# Loving this forum



## Mr Alan (Feb 27, 2016)

Hi Everyone

just a message to say I am loving this forum. so much information and helpful people. Are there any small roasting companies on here that I could pick their brains for information?


----------



## Jon (Dec 3, 2010)

Welcome. What do you want to know (from them) - may help locate someone who can help?


----------



## hotmetal (Oct 31, 2013)

There are several commercial roasters on the forum and a whole bunch of peeps that roast at home too. Start a thread with your question/s and I'm sure you'll get helpful responses. Not from me though - I haven't a clue about the finer points of roasting!


----------



## Mr Alan (Feb 27, 2016)

Mostly what all do i need to get started. I have a coffee machine. I cant seem to find any roasting classes in northern ireland and cant see me flying to get them for quite a while is there tips on beans to start on any good deals from suppliers on here to see if i like the beans.
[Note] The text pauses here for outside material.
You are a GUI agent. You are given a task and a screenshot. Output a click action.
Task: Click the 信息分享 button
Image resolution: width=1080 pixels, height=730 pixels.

Cafe nero is the closest i have came to mainstream coffee that i like if that helps any.


----------



## Jon (Dec 3, 2010)

Cafe Nero is super dark roast as I recall.


----------



## Glenn (Jun 14, 2008)

Pick up a copy of Scott Rao's book "The Coffee Roaster's Companion"

Its more advanced than home roasting will allow but the principles are the same


----------



## vietnamcoffee (Feb 19, 2016)

With my experience of coffee forums on net, I see that the very important advantage of this forum is that it is very much concerntrated on coffee fans from the UK and Europe. Thus, it is more relevant.


----------